Wednesday, October 10, 2012

textiles art furniture

It rained all night and is snowing all day. I need to photograph a painting just completed but the tripod attachment was left in the car and the car is not here so I will have to wait till tomorrow to do that so instead I decided to snap a few images of one of my recent projects; refurbishing a rocking-chair.
For awhile I was collecting scraps of heavy material with the objective to create some pillow shams till  an alternative idea caught my eye. Cruising online I came across two designers, Hoda Baroudi and  Maria Hibri who created "Bokja Design"  these two very talented ladies created a line of refurbished furniture using varied textiles in patchwork designs to give a fresh new look to cast off furniture.
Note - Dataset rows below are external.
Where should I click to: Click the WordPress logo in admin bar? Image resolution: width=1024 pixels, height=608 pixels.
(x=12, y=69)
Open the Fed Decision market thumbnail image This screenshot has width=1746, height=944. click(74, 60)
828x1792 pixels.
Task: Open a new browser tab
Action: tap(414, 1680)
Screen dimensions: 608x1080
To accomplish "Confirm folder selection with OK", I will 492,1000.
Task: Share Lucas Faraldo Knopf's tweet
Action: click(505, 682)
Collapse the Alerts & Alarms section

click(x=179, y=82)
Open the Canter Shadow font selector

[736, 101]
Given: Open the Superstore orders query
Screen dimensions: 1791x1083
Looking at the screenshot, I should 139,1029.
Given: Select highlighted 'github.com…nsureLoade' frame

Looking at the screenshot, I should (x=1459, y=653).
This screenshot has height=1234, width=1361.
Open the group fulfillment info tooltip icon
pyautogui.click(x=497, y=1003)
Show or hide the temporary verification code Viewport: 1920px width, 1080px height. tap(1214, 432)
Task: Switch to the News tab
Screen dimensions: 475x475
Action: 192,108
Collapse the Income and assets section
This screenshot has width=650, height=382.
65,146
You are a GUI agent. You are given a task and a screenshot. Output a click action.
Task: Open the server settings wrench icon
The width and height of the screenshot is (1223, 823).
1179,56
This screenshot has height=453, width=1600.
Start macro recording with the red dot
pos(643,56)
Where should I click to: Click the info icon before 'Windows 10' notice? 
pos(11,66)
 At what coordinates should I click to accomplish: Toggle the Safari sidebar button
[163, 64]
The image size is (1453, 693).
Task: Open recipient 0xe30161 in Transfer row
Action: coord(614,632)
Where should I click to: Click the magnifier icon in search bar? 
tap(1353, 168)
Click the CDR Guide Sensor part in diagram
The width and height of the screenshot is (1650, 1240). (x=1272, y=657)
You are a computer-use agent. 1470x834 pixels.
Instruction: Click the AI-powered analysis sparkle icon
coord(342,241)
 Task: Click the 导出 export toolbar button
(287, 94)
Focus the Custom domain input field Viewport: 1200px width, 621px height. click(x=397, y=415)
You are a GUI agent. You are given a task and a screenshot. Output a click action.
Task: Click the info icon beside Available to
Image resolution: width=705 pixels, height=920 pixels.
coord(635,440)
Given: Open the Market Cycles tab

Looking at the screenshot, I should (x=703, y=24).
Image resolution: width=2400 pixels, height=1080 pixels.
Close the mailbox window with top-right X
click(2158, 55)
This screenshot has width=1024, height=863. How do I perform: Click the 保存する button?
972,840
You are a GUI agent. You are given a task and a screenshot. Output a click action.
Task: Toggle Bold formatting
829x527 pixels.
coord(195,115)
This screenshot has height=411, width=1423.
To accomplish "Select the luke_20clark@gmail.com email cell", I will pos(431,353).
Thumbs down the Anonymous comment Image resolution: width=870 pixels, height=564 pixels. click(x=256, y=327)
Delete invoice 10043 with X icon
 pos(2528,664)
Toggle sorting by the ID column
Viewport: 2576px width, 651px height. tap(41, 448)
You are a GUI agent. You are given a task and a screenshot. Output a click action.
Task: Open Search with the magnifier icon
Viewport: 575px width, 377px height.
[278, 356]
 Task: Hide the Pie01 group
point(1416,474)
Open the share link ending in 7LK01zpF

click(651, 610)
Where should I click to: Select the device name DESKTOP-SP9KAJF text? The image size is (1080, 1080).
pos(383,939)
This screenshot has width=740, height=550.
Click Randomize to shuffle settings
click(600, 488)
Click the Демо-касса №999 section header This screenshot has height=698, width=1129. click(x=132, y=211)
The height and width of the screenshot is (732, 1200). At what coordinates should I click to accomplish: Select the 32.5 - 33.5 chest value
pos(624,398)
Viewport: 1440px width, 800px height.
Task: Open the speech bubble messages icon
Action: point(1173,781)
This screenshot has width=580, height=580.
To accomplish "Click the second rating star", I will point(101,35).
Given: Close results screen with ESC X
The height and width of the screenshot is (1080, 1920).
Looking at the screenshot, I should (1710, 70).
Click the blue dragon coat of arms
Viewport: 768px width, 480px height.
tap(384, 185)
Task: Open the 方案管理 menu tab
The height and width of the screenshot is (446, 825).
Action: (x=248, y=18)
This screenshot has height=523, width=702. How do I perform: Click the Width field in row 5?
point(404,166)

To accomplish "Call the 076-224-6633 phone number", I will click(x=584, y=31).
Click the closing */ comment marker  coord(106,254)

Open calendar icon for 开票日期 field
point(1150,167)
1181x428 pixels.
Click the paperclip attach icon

 On the left is what the original chair looks like, as we have two I need to start collecting more heavy fabric scraps to cover it as well.
 Gerald had to bring the chair downstairs so that I could cut and sew to fit, otherwise I would have not been able to create this art chair.
 I don't follow patterns when I create a large project as this. I just pin, assess, cut, stitch, cut, alter, pin,  re-assess continually till the piece takes shape. Decisions on randomness of color and fabrics are made off-the-cuff so to speak. Its all double stitched and top-stitched for durability. In all it took four full long days to complete, whew, what a process. And through it all I only had to rip out stitching twice, now thats amazing.
Initially I was going to sew the textiles to the chair but then decided for ease of cleaning to make it as a very fitted cover, so its actually two sections that can be removed plus the seat cover.
I like eclectic furnishings, art and ideas that bring out ones creativity in varied areas. 
Enjoy your day, hugs!

3 comments:

Red said...

What neat idea. You kill two birds with one stone: get your chair recovered and produce some cool art.

Carol Blackburn said...

Wow Tess, that was some task. Looks great.

tess stieben said...

Thanks, I always get new ideas and then jump right in.